**Prompt**
A line qualifies if it holds the string "screenshot". Copy every qualifying line from the records.

**Given data**
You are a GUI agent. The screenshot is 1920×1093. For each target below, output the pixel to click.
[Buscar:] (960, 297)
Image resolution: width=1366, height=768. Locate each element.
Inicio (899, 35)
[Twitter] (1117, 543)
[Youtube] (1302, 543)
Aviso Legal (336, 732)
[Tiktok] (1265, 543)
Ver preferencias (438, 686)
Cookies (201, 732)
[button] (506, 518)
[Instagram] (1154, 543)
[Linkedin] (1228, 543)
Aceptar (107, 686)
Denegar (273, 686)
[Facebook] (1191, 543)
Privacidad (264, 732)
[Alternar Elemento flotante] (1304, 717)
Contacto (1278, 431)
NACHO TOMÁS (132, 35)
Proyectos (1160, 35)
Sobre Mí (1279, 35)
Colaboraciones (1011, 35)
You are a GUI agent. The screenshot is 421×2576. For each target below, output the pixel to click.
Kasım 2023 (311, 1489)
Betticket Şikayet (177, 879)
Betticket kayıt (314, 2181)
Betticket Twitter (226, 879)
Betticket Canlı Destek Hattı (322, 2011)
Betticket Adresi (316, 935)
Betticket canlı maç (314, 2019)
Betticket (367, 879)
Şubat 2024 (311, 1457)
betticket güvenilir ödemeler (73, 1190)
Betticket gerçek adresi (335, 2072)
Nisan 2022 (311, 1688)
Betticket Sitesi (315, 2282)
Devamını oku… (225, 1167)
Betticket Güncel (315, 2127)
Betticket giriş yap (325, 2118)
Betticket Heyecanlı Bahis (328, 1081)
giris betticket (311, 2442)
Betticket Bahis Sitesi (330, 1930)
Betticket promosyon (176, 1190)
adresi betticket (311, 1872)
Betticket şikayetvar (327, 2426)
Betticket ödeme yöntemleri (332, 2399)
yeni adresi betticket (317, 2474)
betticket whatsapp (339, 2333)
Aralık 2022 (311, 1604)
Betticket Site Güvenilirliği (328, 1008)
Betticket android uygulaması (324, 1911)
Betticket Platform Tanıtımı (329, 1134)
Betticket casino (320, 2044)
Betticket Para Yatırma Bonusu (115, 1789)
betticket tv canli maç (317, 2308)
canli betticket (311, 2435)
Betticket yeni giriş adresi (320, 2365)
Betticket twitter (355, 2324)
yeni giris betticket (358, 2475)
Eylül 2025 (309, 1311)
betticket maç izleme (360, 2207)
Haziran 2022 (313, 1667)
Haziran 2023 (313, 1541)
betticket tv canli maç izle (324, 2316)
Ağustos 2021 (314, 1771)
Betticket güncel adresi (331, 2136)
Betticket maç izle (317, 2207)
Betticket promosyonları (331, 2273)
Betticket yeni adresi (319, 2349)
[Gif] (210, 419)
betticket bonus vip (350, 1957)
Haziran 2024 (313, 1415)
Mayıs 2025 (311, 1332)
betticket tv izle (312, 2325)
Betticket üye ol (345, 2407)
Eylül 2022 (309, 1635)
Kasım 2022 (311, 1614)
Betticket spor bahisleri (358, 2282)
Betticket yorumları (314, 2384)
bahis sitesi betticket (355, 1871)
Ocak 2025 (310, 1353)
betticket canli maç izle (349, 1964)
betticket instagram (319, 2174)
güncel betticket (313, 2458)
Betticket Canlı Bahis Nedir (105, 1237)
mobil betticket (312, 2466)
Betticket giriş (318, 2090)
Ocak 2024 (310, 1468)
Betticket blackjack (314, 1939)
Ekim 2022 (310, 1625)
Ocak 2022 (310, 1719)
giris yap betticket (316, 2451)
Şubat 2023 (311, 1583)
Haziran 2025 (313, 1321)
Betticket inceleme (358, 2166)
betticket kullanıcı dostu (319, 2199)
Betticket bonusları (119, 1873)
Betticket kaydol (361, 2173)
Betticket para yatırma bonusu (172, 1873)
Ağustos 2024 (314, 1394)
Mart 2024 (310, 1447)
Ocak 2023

**Problem solution**
You are a GUI agent. The screenshot is 1920×1093. For each target below, output the pixel to click.
You are a GUI agent. The screenshot is 421×2576. For each target below, output the pixel to click.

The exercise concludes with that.